Following on the heels of employment charts below, the question arises: So why is employment for teevee animation so sucky?
I think there are several answers, and I'll start with the recent and specific:
1) The Time-Warner animation companies (Cartoon Network and Warner Bros. Animation) have cratered in terms of employment, and they now have way fewer projects going than in earlier years. (There are bright spots. Fred Seibert informs us that "We're just about to start Adventure Time at Cartoon Network, started Fanboy & Chum Chum at Nick" ...)
2) Universal Cartoon Studio has only one series, and that series employs a limited number of people.
3) Nickelodeon, while somewhat busy, is down from previous employment highs.
4) Animation aimed at 'tweens and teens is close to non-existent. At the moment, most animation series target the pre-school and early elementary set. The older demographics are enfolded by live-action, due to Disney's success with Miley Cyrus and the "high school musical" franchise.
5) Business models have morphed as licensing fees shrink. Every studio is tight with a dollar.
We've traveled a version of this road before. Shortly before I started this job, television employment was also sucky.Warners Animation was tiny; the Spielberg animation franchise -- Tiny Toons, Animaniacs, Pinky and the Brain -- was yet to happen. Filmation had just imploded, taking 160 jobs with it. Disney Television Animation was in its infancy, and still a small boutique studio. Mighty Hanna-Barbera was past its peak and employing way fewer people.
There was a grand total of 530 people working in the unionized wing of television animation in L.A. County, which then as now was most of it.
Sound familiar at all?
The point to be made here is that television animation has expanded and contracted for half a century, reacting to market forces, technological and distriburtion changes, and shifting audience tastes. A few examples:
In 1960-61, the rapid expansion of L.A. television animation lifted southern California's cartoon community out of an employment trough created by Disney huge layoffs, commercial animation work drying up, and M-G-M's animation division closing its doors. By 1962 employment had dropped as various series failed.

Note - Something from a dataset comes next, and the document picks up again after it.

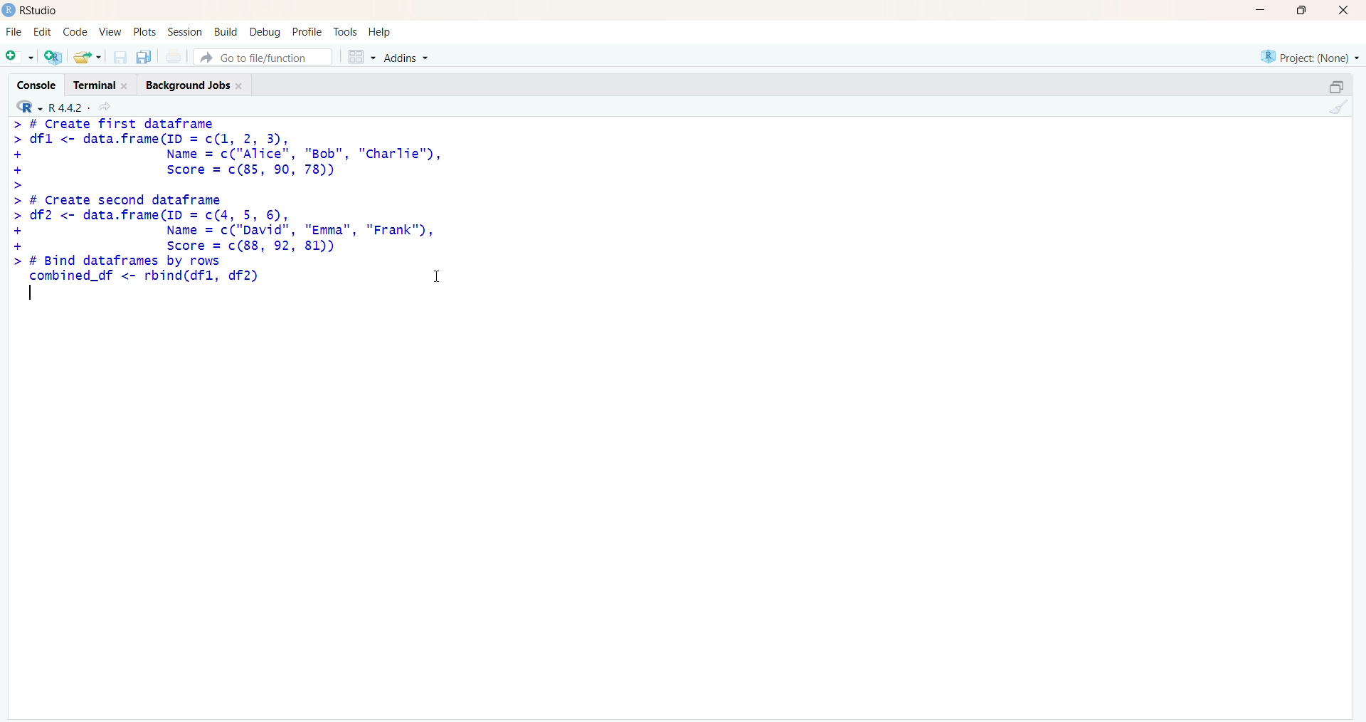  I want to click on view current directory, so click(104, 106).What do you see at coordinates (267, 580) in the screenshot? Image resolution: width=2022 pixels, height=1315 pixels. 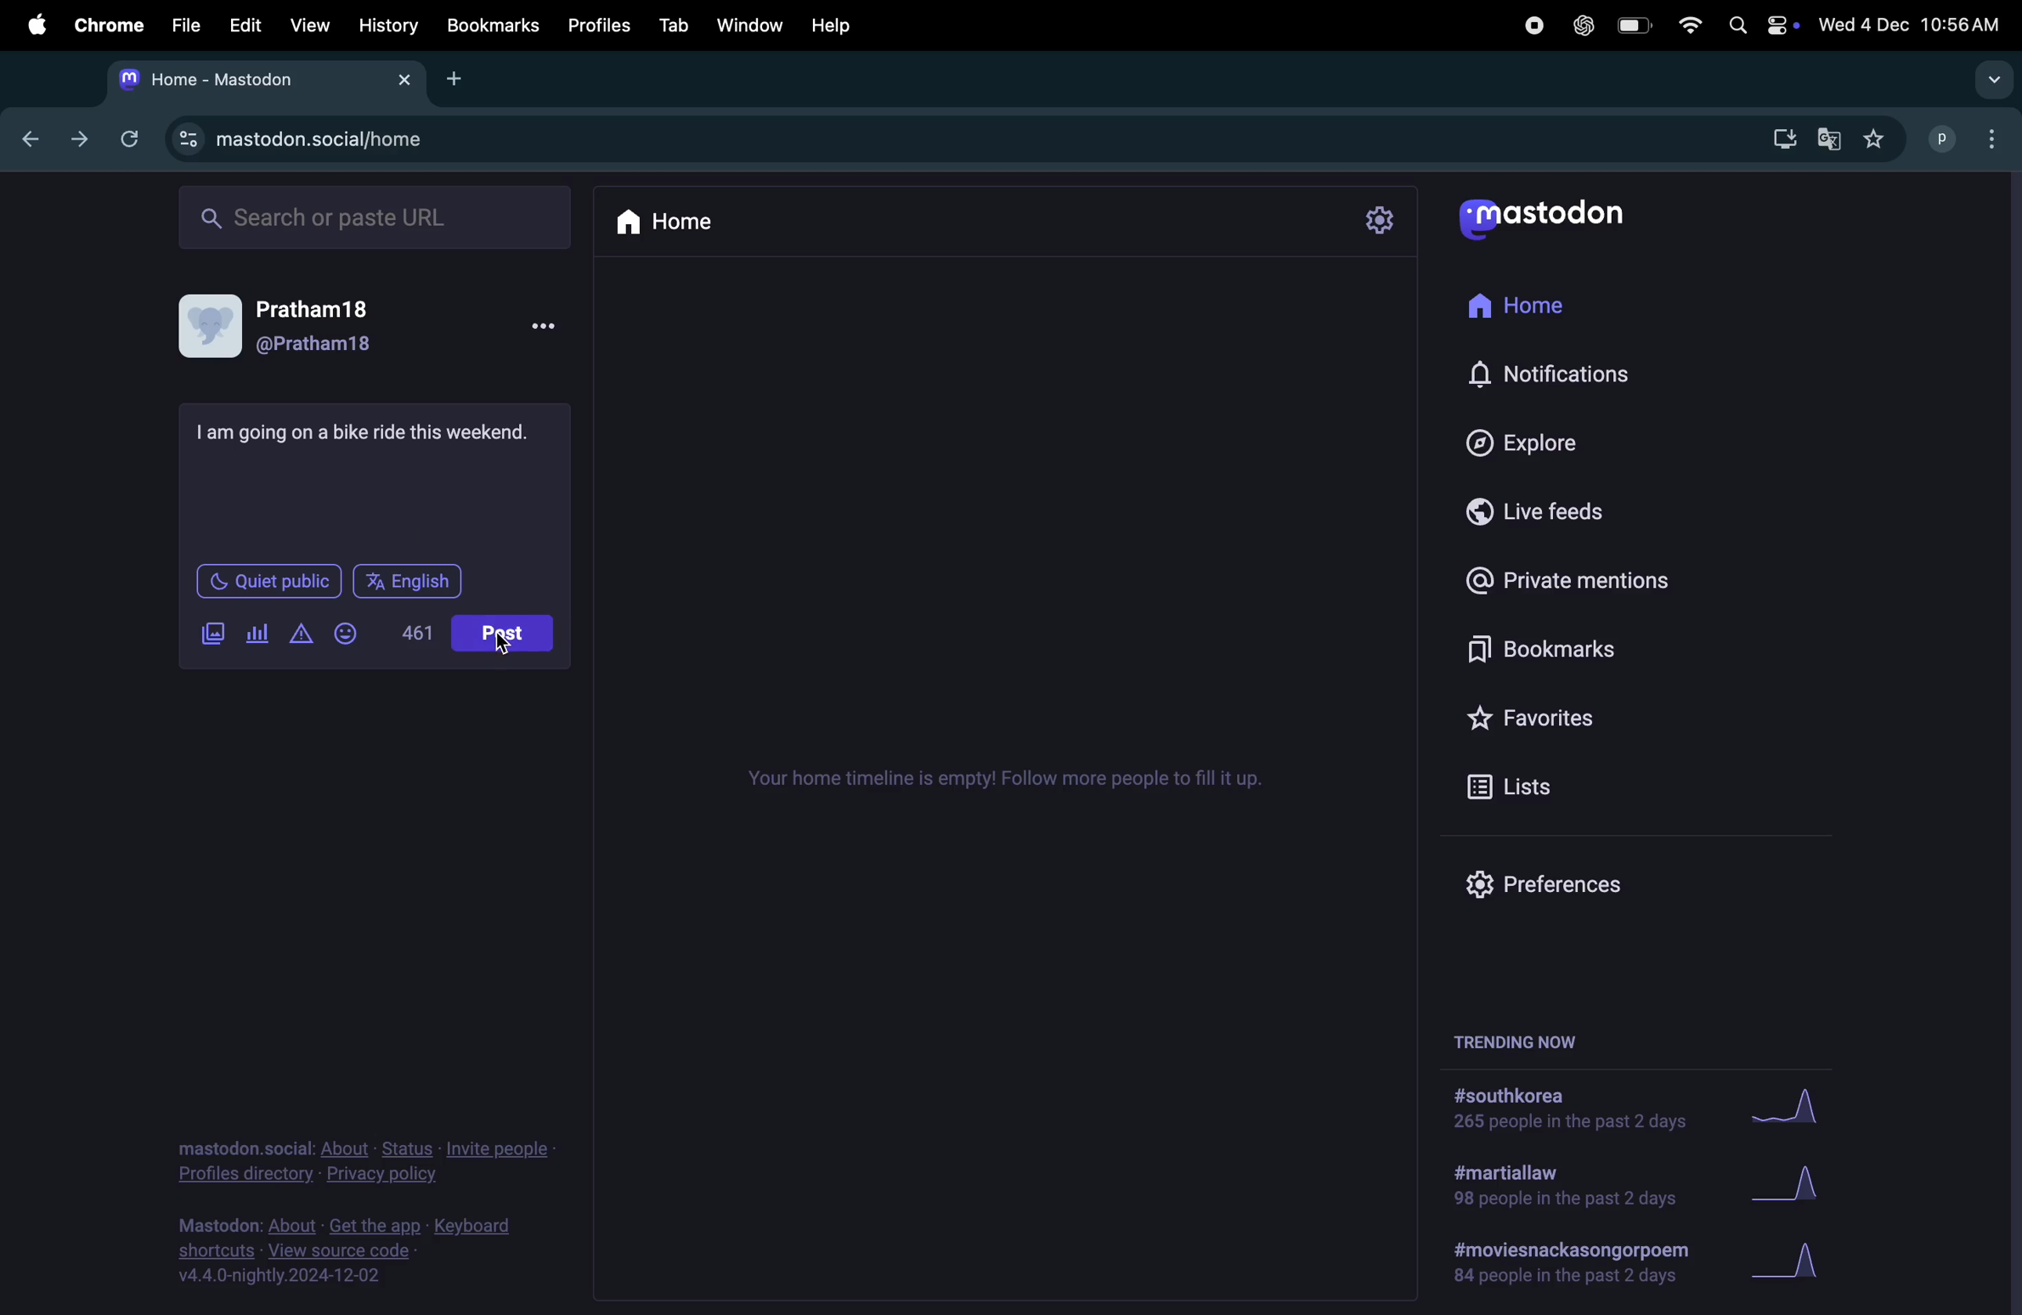 I see `Quiet public` at bounding box center [267, 580].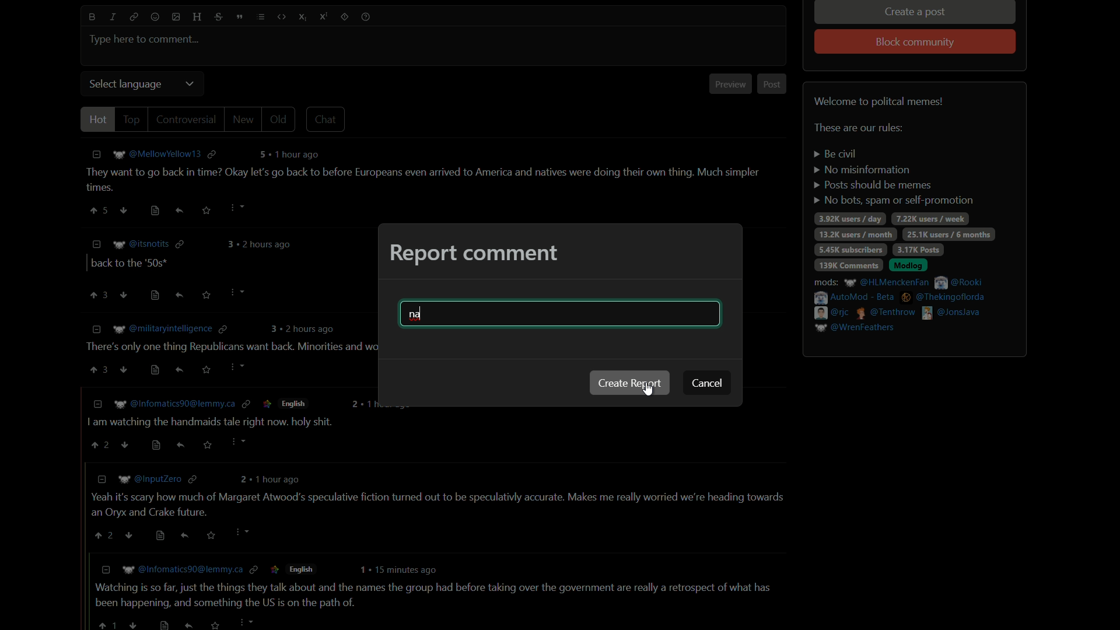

Through the 1960s, 1970s, and early 1980s, television animation production revolved around the three major network's broadcast seasons. If you worked in the teevee patch, you worked seven months on and five months off, year after year.
In the 1980s, Filmation -- for years almost a "house studio" for CBS -- pioneered the concept of syndicated animated series designed as platforms to sell toys (He-Man, She-Ra). Large episodic orders and year-round employment became the norm. The business model of syndicated animation marketing dolls and action figures was soon taken to the next level by Disney Television Animation.
In the 1990s, syndicated blocks of animation proved highly lucrative with the likes of "The Disney Afternoon" and Warners' lineup. Television animation employment climbed to new heights. A few years later, cable channels dedicated to animation came into existence (Nick, Disney, Cartoon Network) and employment in television animation enjoyed another growth spurt.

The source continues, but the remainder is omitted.